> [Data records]

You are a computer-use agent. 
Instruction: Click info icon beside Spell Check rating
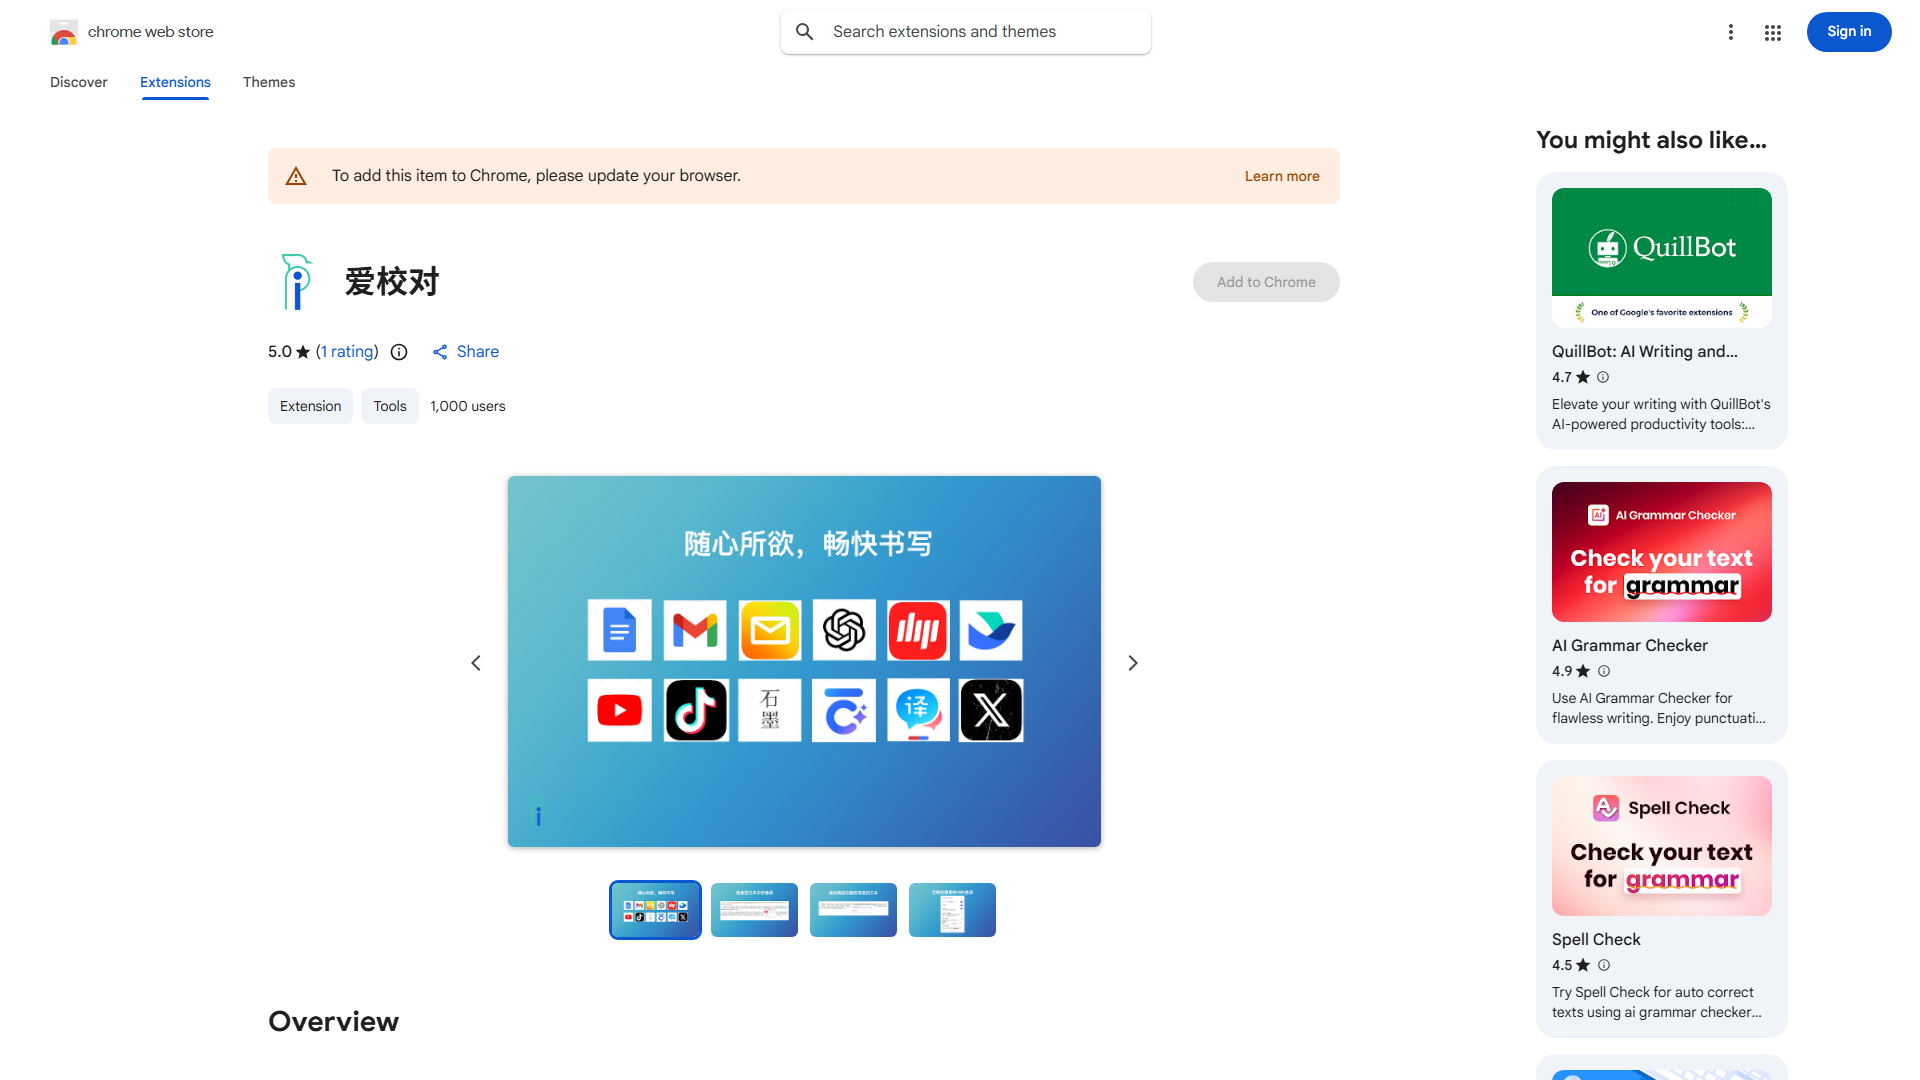tap(1604, 965)
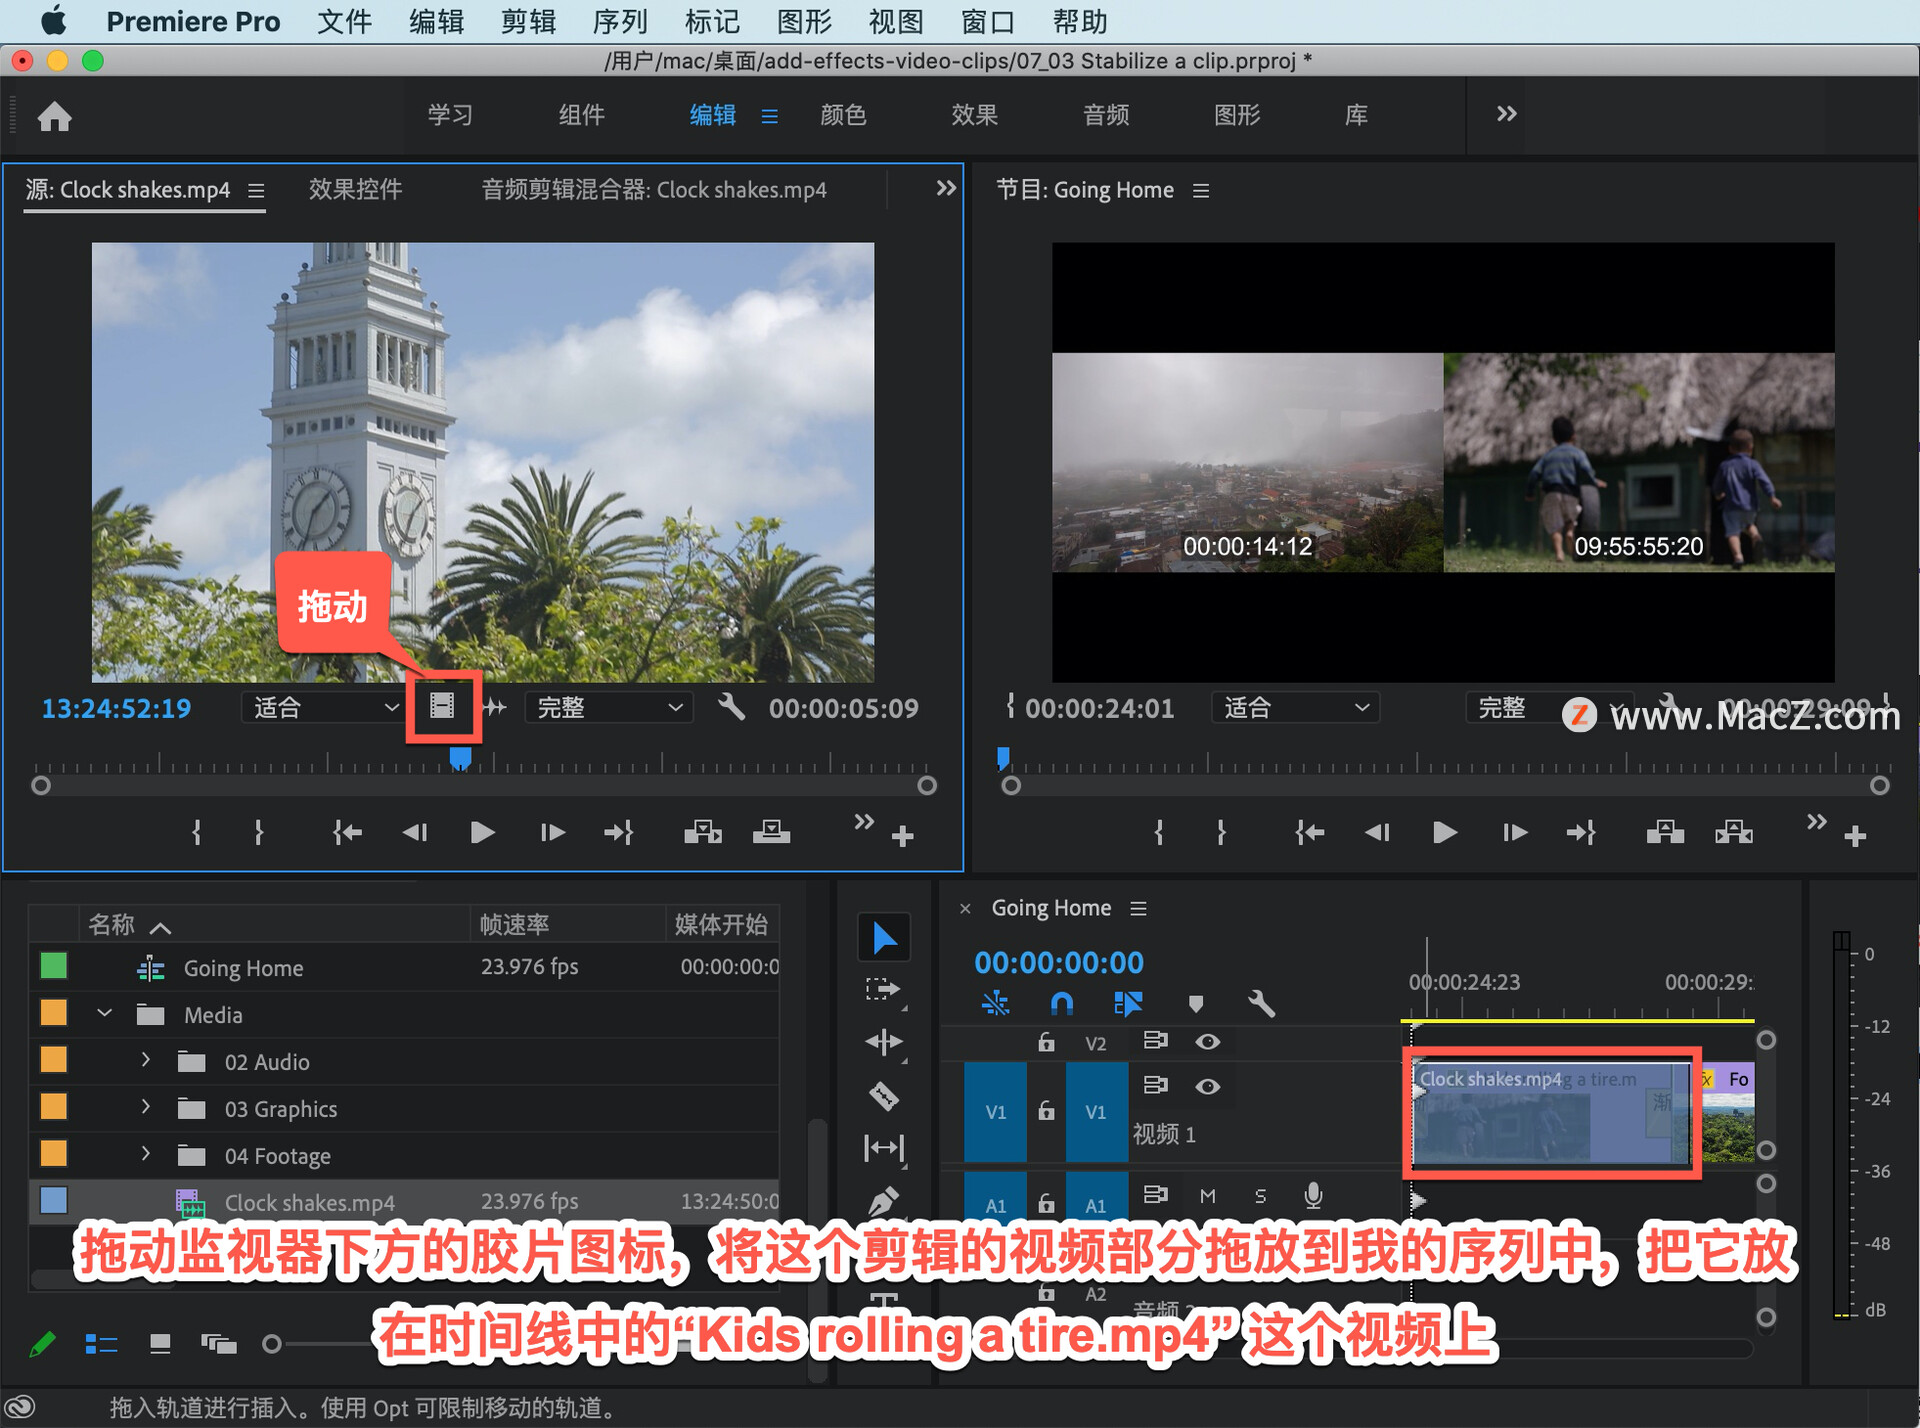This screenshot has height=1428, width=1920.
Task: Switch to the 效果控件 tab
Action: point(355,189)
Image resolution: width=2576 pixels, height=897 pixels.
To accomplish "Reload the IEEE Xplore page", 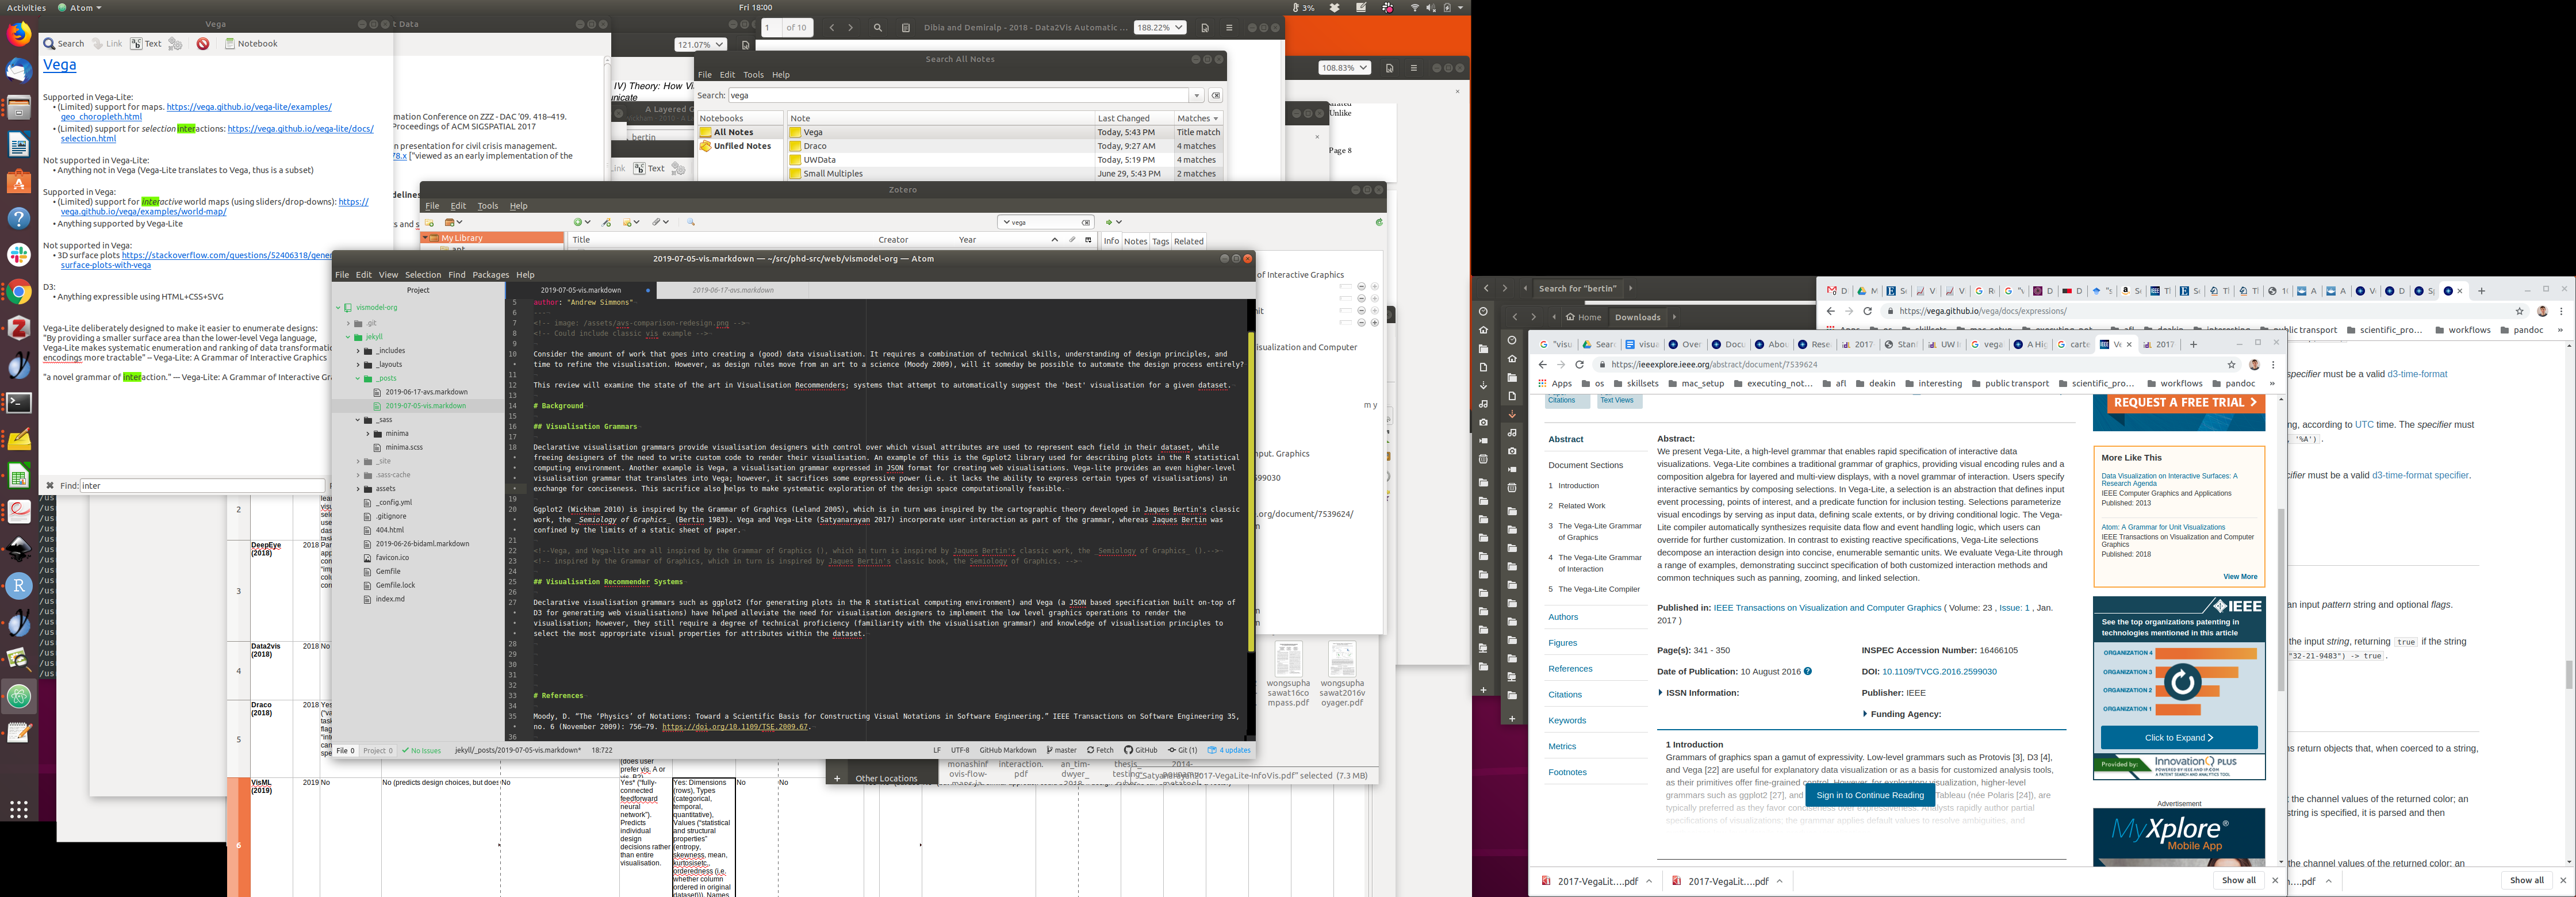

> [WORK ITEM] For this exercise, transcribe the entries verbatim and skip all pictures.

> [REPLY]
You are a computer-use agent. 
Instruction: Click info icon beside Spell Check rating
tap(1604, 965)
This screenshot has height=1428, width=1920.
Task: Switch to the 效果控件 tab
Action: point(355,189)
Image resolution: width=2576 pixels, height=897 pixels.
To accomplish "Reload the IEEE Xplore page", 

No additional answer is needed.